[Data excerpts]
- - - - -

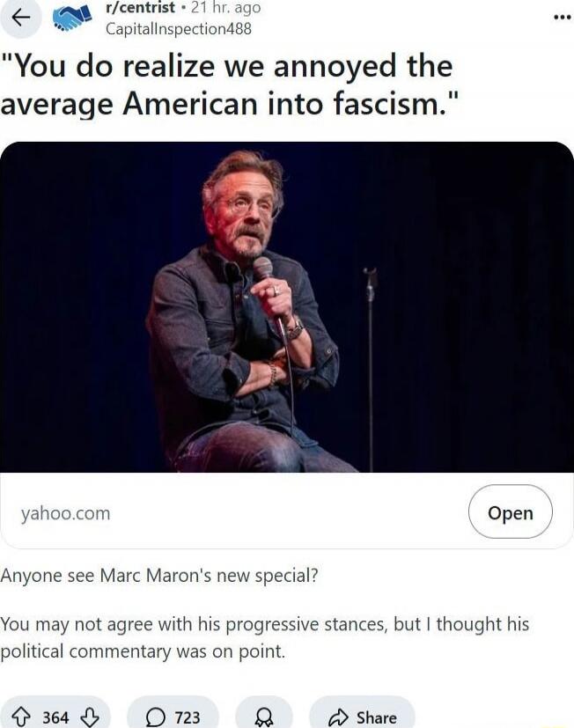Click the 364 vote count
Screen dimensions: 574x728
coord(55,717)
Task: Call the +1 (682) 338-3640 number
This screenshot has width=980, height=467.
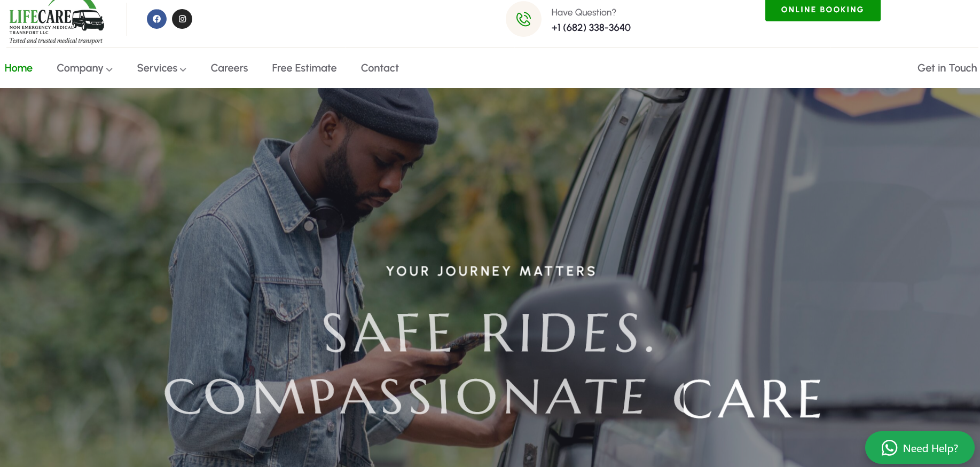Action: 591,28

- - - - -

ACTIVITY:
Could you transcribe exactly the lines from the one with "Task: Call the +1 (682) 338-3640 number" through the end of the data, both ends included, and nothing else, skipping the pictures?

RESPONSE BOX:
Task: Call the +1 (682) 338-3640 number
This screenshot has width=980, height=467.
Action: 591,28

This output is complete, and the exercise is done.